Success Academy
High School

Success Academy Charter Schools is a high-performing charter school network in New York City, operating in the public school system, currently with 24 elementary schools, 7 middle schools and 1 high school. Founded and run by Eva Moskowitz the schools outperform nearly every NYC Public School as well as 95%-99% of the schools in NY State. It is an achievement nothing short of remarkable.

As the first class of High School scholars was readying to move into a new school, we helped Success create a new environment reflecting the academic and educational approach and reinforcing the aspirations of the scholars. These are college bound students, often the first in their family to reach college.

The idea was sparked when a principal described the school as a mashup of classical foundations and a high tech approach to learning. The focus of the High School scholar is College, looking forward not backward, an aspiration that we characterized visually in a tradition, solid wood, classical academic furniture fashion. The technological component was, by way of contrast, light, clean, modern and simple.

For the classrooms the combination of these two aspects of the Success Academy High School was rather literal; a dark, wood, book laden classical lower half of the classroom contrasted with the white, upper, smartboard filled field of vision.

This visual organization of space and information was more sophisticated than a typical High School, and easier on the eyes as well. It became a talking point for visits to the school and a way to explain an educational approach in a neatly packaged visual brand.

The shared public spaces (hallways, bathrooms, specialty rooms, offices) demanded another approach. Not only was the High School located in a 1970’s building of questionable aesthetic quality (to put it nicely) but the materials in the public halls was very strongly defined and immutable.

We had fun with a few allusions, a few special moments and a game of contrasts that reframed the visual landscape. All schools have beige floors, but we used black as a way to bring out the color in the bland tile walls. Lighting in the halls was given its own character with overscaled circular light fixtures and non-repetitive patterns.

Because every college bound student should experience the ‘quad’ we inserted a north and south green of photographic floor tiles of grass. Recessed that formerly held lockers were converted to two person study niches (the restriction against intruding into the clear 10’ wide corridor width for safety and egress reasons kept them quite flat).

As the school layout had an east and west nearly indistinguishable corridor we subtly color coded the door frames to give scholars a subconscious visual orientation. And each classroom had an accent of color that continued outside each of two doors to each space. These color codes are the way that rooms have a subtle exterior expression while keeping the halls very clean and open.
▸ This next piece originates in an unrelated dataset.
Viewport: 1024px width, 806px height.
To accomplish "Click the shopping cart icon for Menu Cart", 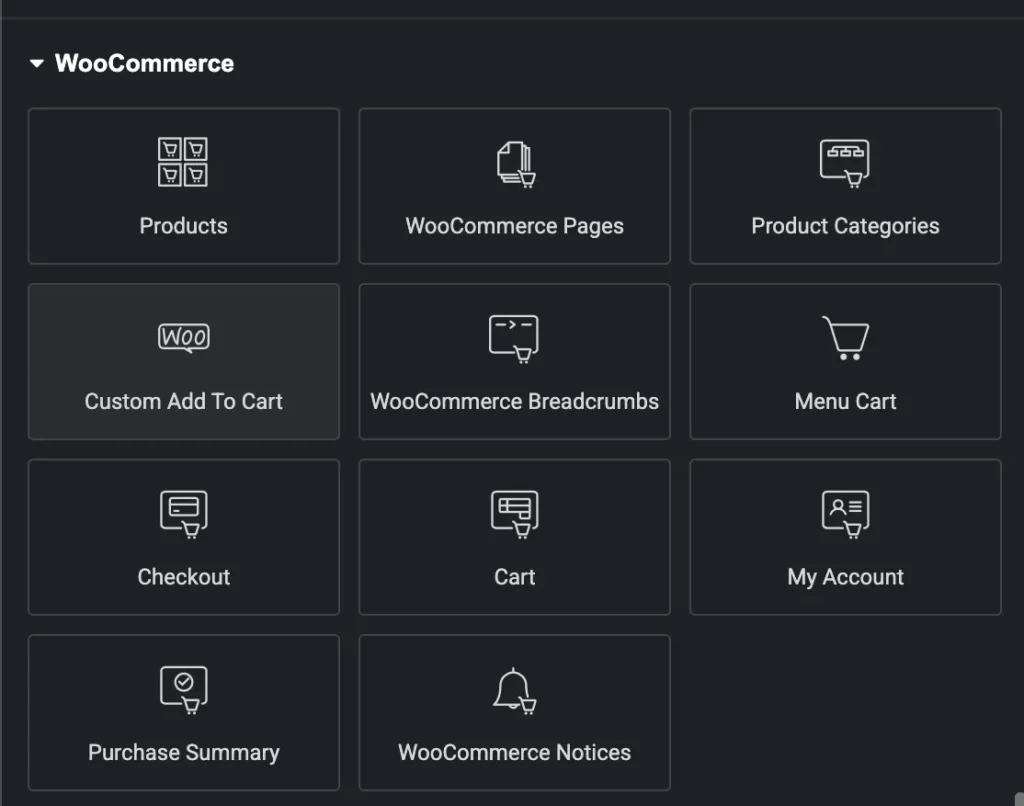I will [x=845, y=337].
An continuous hallway ‘information band’ above student head height gave every teacher and administrator a place to organize information without introducing visual chaos into the busy hallways. The horizontal row of video monitors seen upon entry every day fit within this band and quickly give everyone the information they need to start their day.
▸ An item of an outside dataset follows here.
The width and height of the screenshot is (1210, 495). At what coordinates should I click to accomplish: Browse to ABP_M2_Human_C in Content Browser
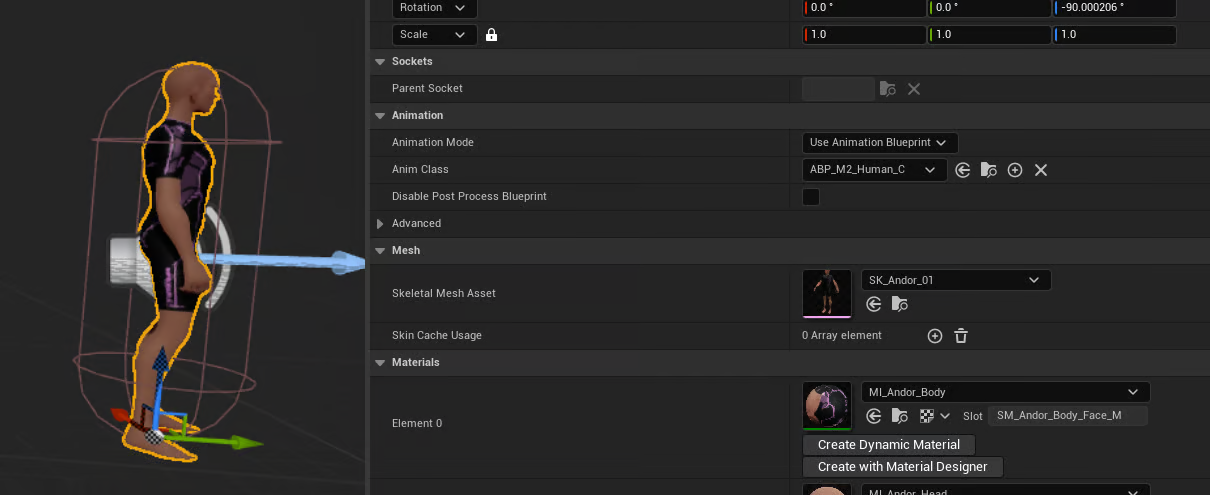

Specialty rooms like the lecture hall, reading room, Fab Lab (as in fabrication laboratory) are each treated with some intensified version of the brand elements. The Fab Lab uses round lights, a bright orange floor and blue display shelving. The lecture hall’s wooden chairs are all bright orange on a blue carpet. And the bathrooms shun color for a pixilated pattern of white, black and gray square wall tiles.
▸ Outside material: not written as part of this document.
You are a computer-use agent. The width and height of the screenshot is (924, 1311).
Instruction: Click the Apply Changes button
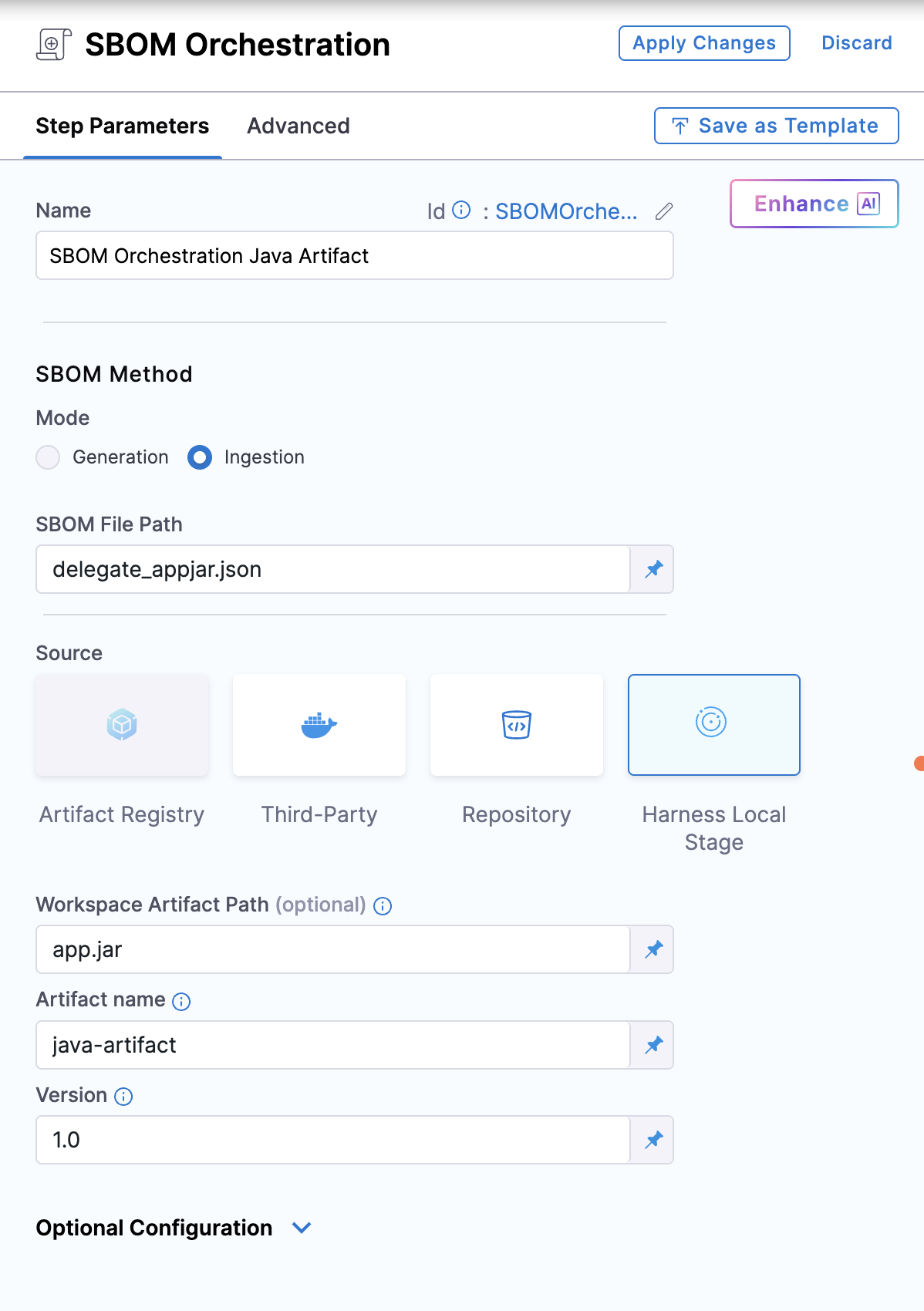703,43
Finally, to keep college ever present, but subtly so, we added hundreds of college names to individual wall tiles in the hallway. When a student is accepted and attends a college that label is filled in with black type and the student’s name and college graduation year. Leaving Success Academy doesn’t mean you are gone from the collective memory of the school, it simply means you have gone to the next level of your education but remain an example to all the younger scholars who follow.